====== Records provided ======

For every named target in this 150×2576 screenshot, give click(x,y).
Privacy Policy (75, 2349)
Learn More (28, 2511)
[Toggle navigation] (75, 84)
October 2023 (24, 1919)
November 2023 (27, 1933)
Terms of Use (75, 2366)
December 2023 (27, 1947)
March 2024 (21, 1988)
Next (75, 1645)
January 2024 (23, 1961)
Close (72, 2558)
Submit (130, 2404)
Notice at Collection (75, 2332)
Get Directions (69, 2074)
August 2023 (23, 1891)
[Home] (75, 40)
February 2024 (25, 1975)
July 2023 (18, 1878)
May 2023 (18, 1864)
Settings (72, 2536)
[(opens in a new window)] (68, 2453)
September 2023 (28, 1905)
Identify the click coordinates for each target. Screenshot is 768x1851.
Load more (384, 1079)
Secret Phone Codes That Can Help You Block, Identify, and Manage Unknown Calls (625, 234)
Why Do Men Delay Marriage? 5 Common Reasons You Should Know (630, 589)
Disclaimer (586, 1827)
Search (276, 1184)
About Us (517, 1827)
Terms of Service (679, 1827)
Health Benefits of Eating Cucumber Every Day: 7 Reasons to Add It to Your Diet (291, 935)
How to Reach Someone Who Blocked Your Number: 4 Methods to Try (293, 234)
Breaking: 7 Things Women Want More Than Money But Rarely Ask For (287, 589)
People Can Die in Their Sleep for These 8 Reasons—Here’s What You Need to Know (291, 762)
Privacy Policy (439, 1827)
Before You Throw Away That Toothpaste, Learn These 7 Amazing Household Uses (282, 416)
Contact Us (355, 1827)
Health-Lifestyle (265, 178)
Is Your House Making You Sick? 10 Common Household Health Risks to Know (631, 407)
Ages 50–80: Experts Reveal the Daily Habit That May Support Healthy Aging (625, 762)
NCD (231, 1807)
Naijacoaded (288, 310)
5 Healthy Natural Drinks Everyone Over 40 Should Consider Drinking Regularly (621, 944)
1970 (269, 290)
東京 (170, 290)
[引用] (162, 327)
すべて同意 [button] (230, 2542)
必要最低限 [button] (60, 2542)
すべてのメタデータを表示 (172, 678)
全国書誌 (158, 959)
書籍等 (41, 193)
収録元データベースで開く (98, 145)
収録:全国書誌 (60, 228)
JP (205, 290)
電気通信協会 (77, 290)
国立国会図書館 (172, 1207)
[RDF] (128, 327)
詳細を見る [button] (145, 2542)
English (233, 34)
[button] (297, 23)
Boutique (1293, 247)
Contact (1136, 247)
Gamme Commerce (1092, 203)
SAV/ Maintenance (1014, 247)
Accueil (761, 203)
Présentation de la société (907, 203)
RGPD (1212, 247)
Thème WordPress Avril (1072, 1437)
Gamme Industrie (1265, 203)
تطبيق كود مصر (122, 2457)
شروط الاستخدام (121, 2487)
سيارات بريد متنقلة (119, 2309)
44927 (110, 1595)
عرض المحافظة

======

* _Task to carry out_: The word "Reasons" is the filter: copy every line of the listing above that contains it.

* _Exercise solution_:
Why Do Men Delay Marriage? 5 Common Reasons You Should Know (630, 589)
Health Benefits of Eating Cucumber Every Day: 7 Reasons to Add It to Your Diet (291, 935)
People Can Die in Their Sleep for These 8 Reasons—Here’s What You Need to Know (291, 762)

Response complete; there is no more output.